Archive for September, 2007

AST’s Online Testing Courses, and Power of Two Bugs in Excel 2007

September 24, 2007

The Association for Software Testing has recently started offering the Black Box Testing Course, designed by Cem Kaner, James Bach, and Becky Fiedler, as a free benefit to AST members. I took the first round (taught by Cem, Scott Barber, and Jon Hagar) and was very impressed. I expected that any course designed by Cem would reflect a deep understanding of testing – and it did – but what surprised me was the deep understanding of teaching. Pedagogically, this course stood head-and-shoulders above the previous online courses I’ve taken from UC Berkeley Extension and Foothill College.

I’ll write more about it soon, but for now I want to highlight one exercise in particular. We were told:

You are testing a program that includes an Integer Square Root function. The function reads a 32-bit word that is stored in memory, interprets the contents as an unsigned integer and then computes the square root of the integer, returning the result as a floating point number.
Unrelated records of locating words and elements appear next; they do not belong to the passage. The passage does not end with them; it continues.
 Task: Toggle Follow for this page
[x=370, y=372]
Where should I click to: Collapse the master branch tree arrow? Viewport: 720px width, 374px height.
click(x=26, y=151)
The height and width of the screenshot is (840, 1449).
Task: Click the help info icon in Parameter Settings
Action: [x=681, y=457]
And then asked a number of thoughtful questions about what test strategy we would take, how many square roots we would(n’t) test, etc. It’s an interesting problem, and many different suggestions were made. One of common thread was the importance of testing around powers of two, especially just over and under boundaries of 8, 16, and 32-bit integers. Now, Doug Hoffman has an excellent article showing that interesting errors can occur far from any of these boundaries…but testing around powers of two was one of our baselines.
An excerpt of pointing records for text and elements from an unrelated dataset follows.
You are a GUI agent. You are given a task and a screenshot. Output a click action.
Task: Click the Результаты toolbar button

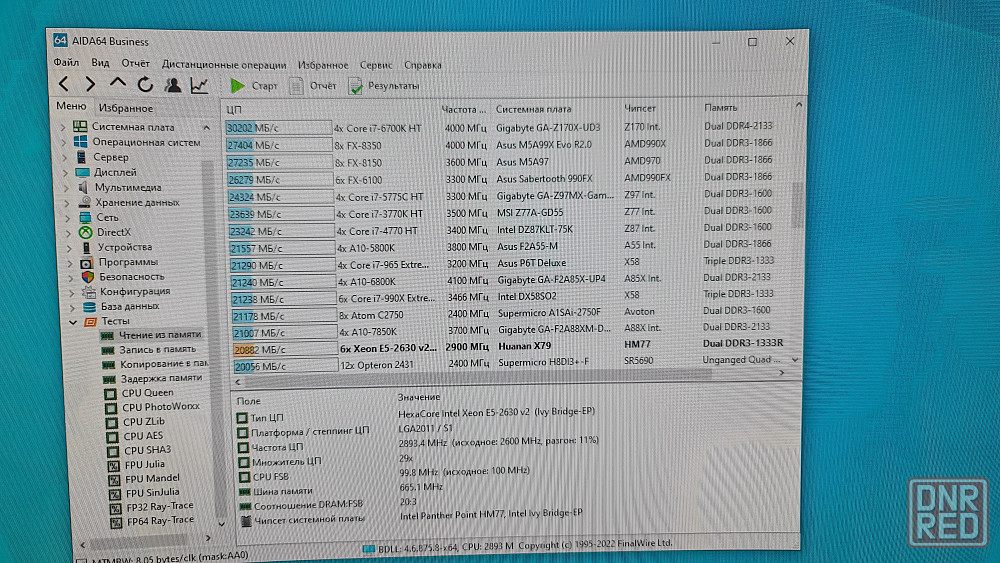(383, 86)
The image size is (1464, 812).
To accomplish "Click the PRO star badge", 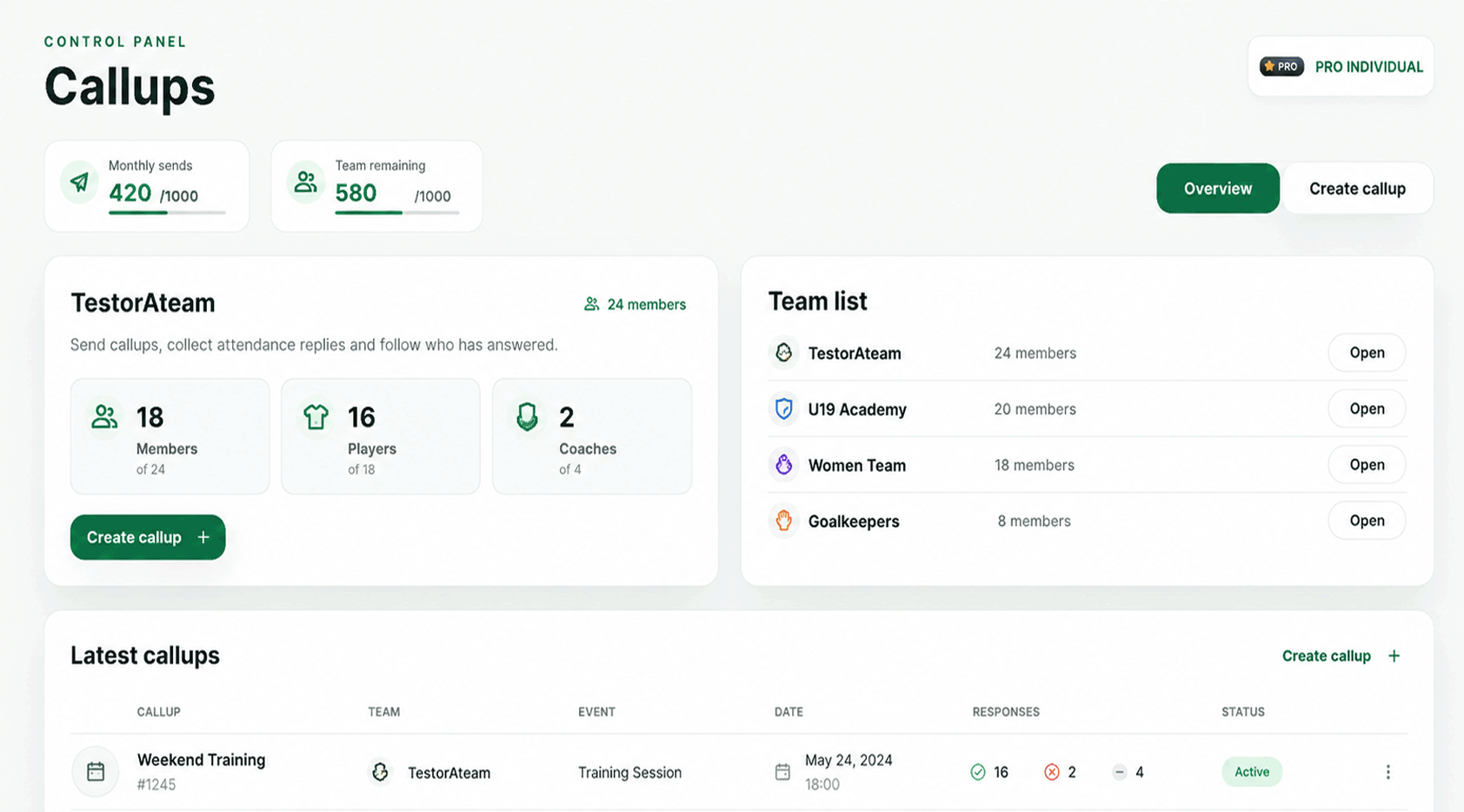I will point(1281,67).
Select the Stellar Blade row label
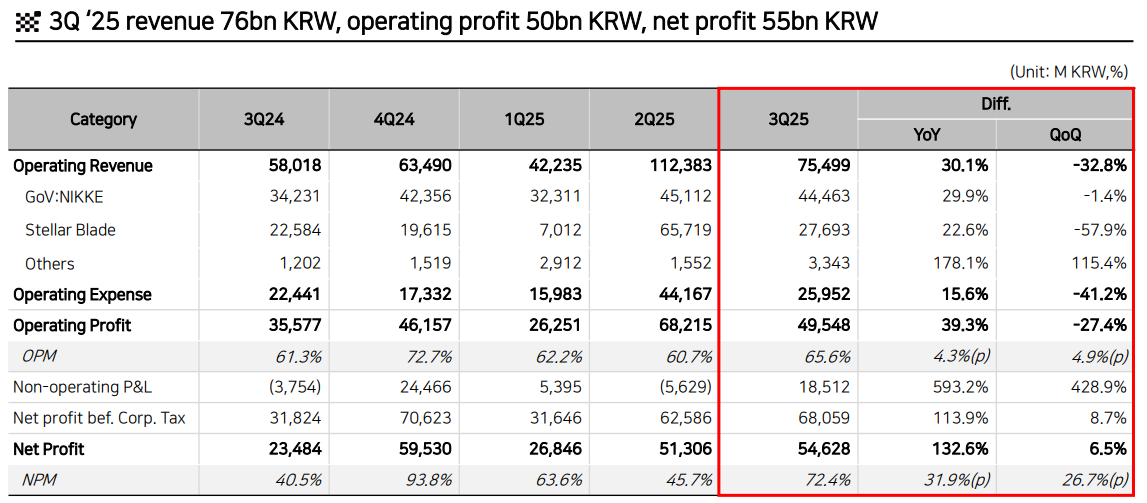The image size is (1147, 503). point(70,230)
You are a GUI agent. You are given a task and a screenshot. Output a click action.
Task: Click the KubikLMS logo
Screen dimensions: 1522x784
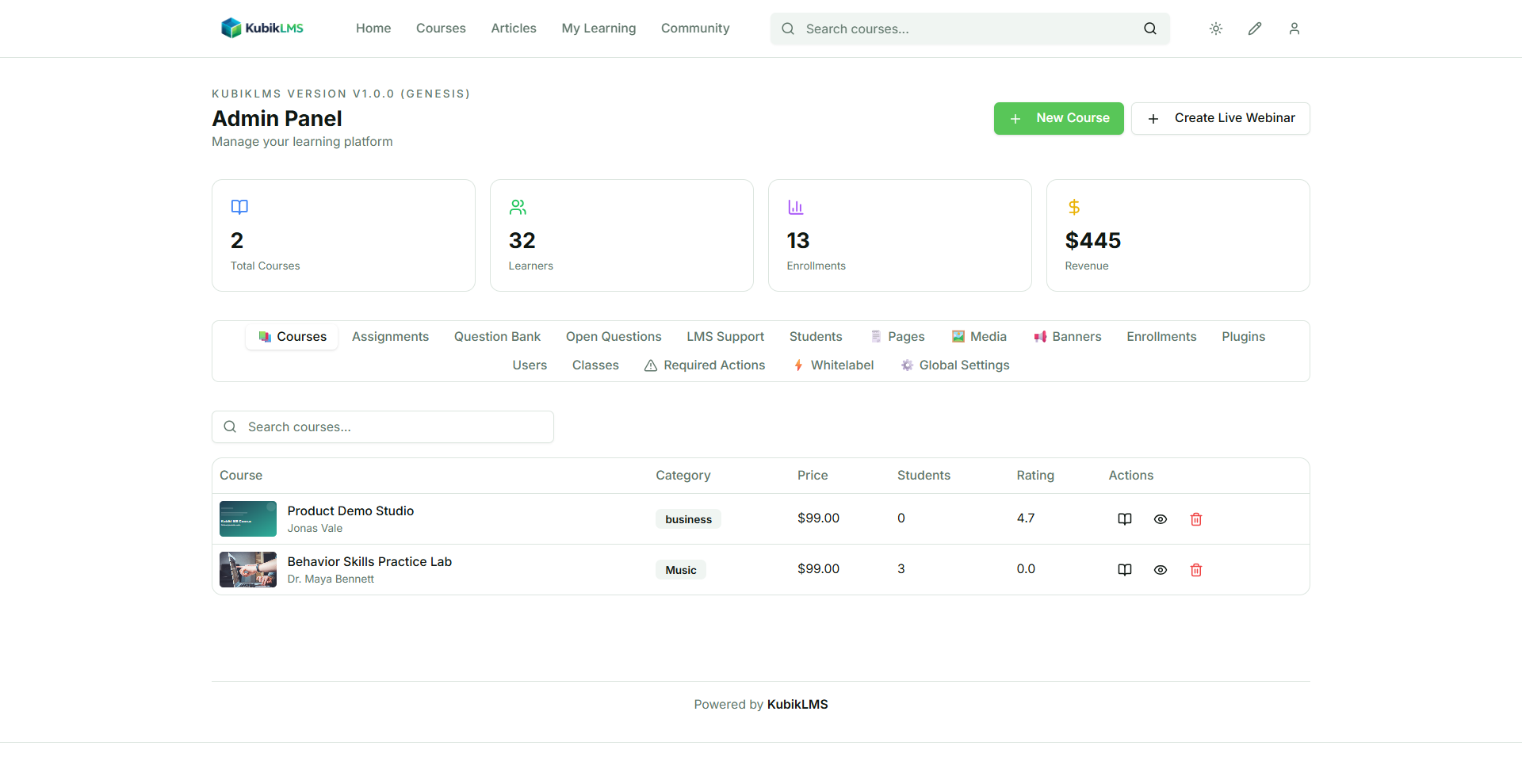[x=262, y=29]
That said, I’m fascinated to learn that Excel 2007 has a major calculation error at 2**16-1. Many (or all?) formulas that should evaluate to 65535 instead evaluate as 100000. So for example:

  • 850 x 77.1 – 1 = 65534
  • 850 x 77.1 = 100000

As a test engineer, I fully understand that not every bug will ever be caught…but it fascinates me that Microsoft‘s test team doesn’t seem to have thoroughly tested the boundary between 16-bit and 32-bit integers. This is of course being discussed on Slashdot, Digg, and many other places. I’m curious how Microsoft’ll react, and what the repercussions will be.